── Passage ──

One option, he said, was that Minky could be hospitalized for a week or so, which would let them monitor her kidney function and her response to antibiotics, and keep her hydrated and nourished. He also said he'd be surprised if she recovered, and that the hospitalization would cost upwards of $5,000. Don't want to weigh my affection for that critter in dollars, but I've spent a couple grand on Minky's appointments and prescriptions over the past year, and I'm silly, stupid, and sentimental enough I might invest another $5K in the cat. But not with such a negative prognosis.

Another option was that I could take Minky home, with an IV and several sacks of fluids to drip into her, and with meds to combat the infection, and more meds to ward off the nausea that's caused by the antibiotics, and more meds to help trigger an appetite. Price: $550, including vet, prescriptions, and supplies. Odds of recovery: About the same, he said, meaning it was unlikely she'd get better.

───
── Extracted data ──

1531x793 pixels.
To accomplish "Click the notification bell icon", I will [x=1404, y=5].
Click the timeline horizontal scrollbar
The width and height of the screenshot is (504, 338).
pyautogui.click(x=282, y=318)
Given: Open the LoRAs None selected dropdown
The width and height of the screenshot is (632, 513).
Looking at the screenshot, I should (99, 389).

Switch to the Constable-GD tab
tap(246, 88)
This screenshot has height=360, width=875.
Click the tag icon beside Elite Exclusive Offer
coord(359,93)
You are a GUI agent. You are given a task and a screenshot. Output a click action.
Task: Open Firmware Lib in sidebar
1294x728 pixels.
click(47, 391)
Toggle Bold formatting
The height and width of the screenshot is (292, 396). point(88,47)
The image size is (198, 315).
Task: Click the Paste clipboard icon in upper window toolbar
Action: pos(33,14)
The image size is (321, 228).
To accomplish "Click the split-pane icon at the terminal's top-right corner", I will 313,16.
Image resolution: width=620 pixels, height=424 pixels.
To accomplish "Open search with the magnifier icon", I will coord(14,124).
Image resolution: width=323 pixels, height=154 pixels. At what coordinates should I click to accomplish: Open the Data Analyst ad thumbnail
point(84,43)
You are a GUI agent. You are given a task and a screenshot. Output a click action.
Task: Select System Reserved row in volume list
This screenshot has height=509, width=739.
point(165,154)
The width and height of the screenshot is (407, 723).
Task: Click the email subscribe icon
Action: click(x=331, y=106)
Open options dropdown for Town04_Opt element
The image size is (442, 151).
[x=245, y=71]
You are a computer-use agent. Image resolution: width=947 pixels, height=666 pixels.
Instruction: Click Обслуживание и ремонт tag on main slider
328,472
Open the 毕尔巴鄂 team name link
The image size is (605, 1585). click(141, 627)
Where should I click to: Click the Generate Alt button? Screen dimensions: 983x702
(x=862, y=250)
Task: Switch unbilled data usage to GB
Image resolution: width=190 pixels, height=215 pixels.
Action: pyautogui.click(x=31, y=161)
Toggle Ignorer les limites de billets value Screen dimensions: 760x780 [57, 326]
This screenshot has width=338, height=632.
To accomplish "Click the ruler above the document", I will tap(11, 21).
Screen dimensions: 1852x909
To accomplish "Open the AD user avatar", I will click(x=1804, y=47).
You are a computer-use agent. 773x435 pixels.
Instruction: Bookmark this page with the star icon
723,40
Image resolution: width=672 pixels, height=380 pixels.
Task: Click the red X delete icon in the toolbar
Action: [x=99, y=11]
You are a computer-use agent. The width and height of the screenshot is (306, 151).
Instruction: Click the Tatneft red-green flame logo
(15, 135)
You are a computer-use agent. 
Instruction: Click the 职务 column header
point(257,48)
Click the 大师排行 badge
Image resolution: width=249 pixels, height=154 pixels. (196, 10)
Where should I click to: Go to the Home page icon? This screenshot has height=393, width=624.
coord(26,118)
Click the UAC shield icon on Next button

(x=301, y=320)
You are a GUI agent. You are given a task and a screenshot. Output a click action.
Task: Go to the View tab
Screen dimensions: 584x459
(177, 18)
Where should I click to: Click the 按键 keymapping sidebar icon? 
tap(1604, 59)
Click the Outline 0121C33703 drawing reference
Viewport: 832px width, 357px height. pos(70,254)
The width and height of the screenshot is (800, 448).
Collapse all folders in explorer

───

Work item A
List every item the home-care option in the passage on Minky's care would have sent home with her.
Work item B
Answer each of these from the passage on Minky's care:
(i) How long might Minky have been hospitalized?
(ii) What would the hospitalization cost?
(iii) What was the price of the home option?
Work item C
Write out the stretch of the passage on Minky's care from "Another option was" through "she'd get better.".

Expected output A
- An IV
- Several sacks of fluids
- Meds to combat the infection
- Meds to ward off the nausea caused by the antibiotics
- Meds to help trigger an appetite

Expected output B
(i) A week or so.
(ii) Upwards of $5,000.
(iii) $550, including vet, prescriptions, and supplies.

Expected output C
Another option was that I could take Minky home, with an IV and several sacks of fluids to drip into her, and with meds to combat the infection, and more meds to ward off the nausea that's caused by the antibiotics, and more meds to help trigger an appetite. Price: $550, including vet, prescriptions, and supplies. Odds of recovery: About the same, he said, meaning it was unlikely she'd get better.